Originally published in 2001, this picture book was republished on the 50th anniversary of the social action of the freedom workers of 1964 following the passage of Civil Rights legislation, a discussion Wiles includes in her extended introduction. In beautiful, soft-edged illustrations rendered in acrylic on paper, Wiles presents the story of a friendship between two boys, narrated by one of the boys, who meet as a result of the work that John Henry’s mother does every day for the family on the other side of town. The boys help her do the gardening and cleaning but then go to play and swim. “John Henry swims better than anybody I know. He crawls like a catfish, blows bubbles like a swamp monster.” He can’t swim in the town pool, so they dam the creek. John Henry can’t go in the store, but his friend does and shares ice cream with him. The boys learn of a new law, which opens the town swimming pool to everyone under the sun, no matter what color, but when they arrive at the pool in anticipation of the opening, they find workers filling it with asphalt. John Henry finally says, “I wanted to swim in this pool. I want to do everything you can do.” The end of the story, when the boys get their ice cream, John Henry shows he can do at least something his friend can do. The warmth of the illustrations dramatizes friendship and the intensity of feelings as history changed that summer.

Ages 12–14

First Flight Around the World: The Adventures of the American Fliers Who Won the Race.
Tim Grove. 2015. Abrams.

This nonfiction account of the circumnavigation of the globe in the spring and summer of 1924 is an adventure story different from the rest in this post. Planned and executed by six airmen of U. S. Army Air Service (forerunner of the U.S. Air Force), three Douglas biplanes called world cruisers were specially designed for the trip. The pontoons were interchangeable with tires because for one part of the journey they fly along the Pacific Rim and then across South Asia, the Middle East, Europe, to Greenland, and then across the United States before landing again in Seattle. Eight fliers start the journey with four cruisers, but when flying over Alaska on the first leg of the trip one plane is lost in the mountains. At the time of their journey, other countries including England, Italy, and Argentina were mounting their own. Grove explains that the American fliers were eager to highlight how air travel had become much more the norm for travel in Europe than it was in the United States after World War I. Included in the exciting account are the different world cultures of the 1920s where the fliers land. The extensive archival photographs and maps and diagrams supporting the text are additional sources for reading. They provide context for the planning and detail on the many problems that arose requiring resourcefulness, persistence, and patience. Toward the end of the journey, one of the planes is lost in the North Atlantic (the flier is rescued), a sad event after the thousands of miles it had made. It was replaced so the six fliers could continue. Grove has included extensive back matter with a complete itinerary, footnotes, sources, an epilogue, glossary, quick facts, and a report of what happened to the other world fliers.

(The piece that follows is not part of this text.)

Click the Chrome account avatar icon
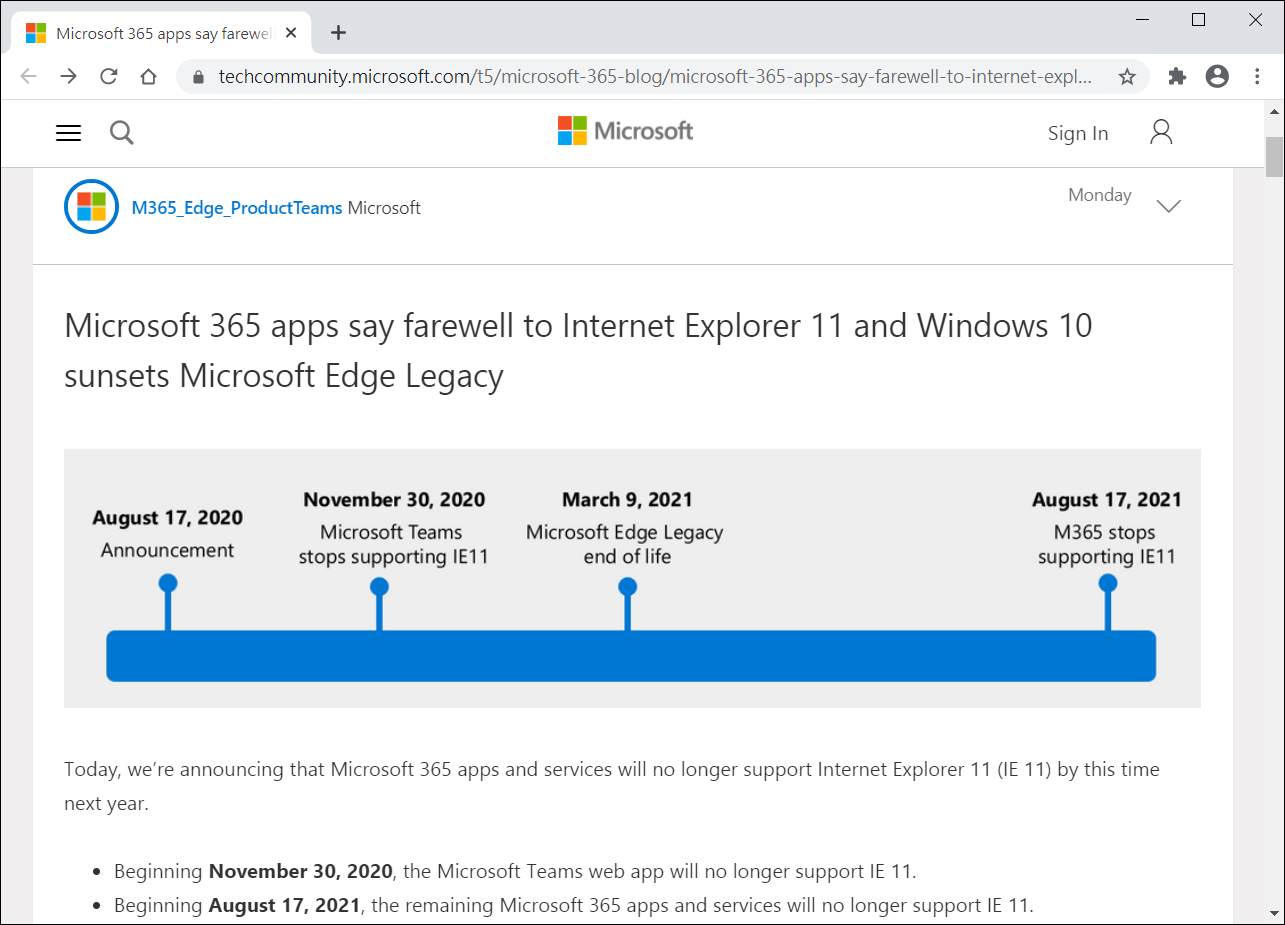The width and height of the screenshot is (1285, 925). [1217, 77]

The Great Good Summer. Liz Garton Scanlon. 2015. Beach Lane Books/Simon & Schuster.

At the outset of summer in the fictional town of Loomer, Texas, Ivy ponders how she is missing a dog, a middle name, and her mother, who has left home without her medication to become part of the Great Good Bible Church of Panhandle, Florida. Set in 2011, the novel begins in the aftermath of a fire in Texas that destroyed hundreds of homes, an event that inspired Ivy’s mother to set out on a search for something. Ivy and her dad do not know why she left or what she is searching for. They have no idea of her whereabouts, because no one knows where the Great Good Bible Church is. Ivy takes solace in her teacher, Mrs. Murray, whose young children she babysits. Circumspect about people’s judgments, Ivy wonders why her mother considers Mrs. Murray kooky when she does so many helpful things for the community and children as coach, teacher, and mother. She delivers the paper every day, writes novels in the summer, and has potted hydrangea. Ivy decides she is “normal as can be,” especially in light of the understanding that “nobody at the Murray house followed a perfect stranger to Florida for the summer, if you know what I mean.” While babysitting, Ivy meets Paul Dobbs, a remote-controlled airplane enthusiast who wants to be an astronaut, and together they make a plan to find Ivy’s mother in Florida. This fast-paced novel includes a journey during which Ivy learns about friendship and standing up for what she believes is right and valuable with humorous insights into the routine and not-so-routine moments of life.

Ages 15+

I’ll Meet You There. Heather Demetrios. 2015. Henry Holt.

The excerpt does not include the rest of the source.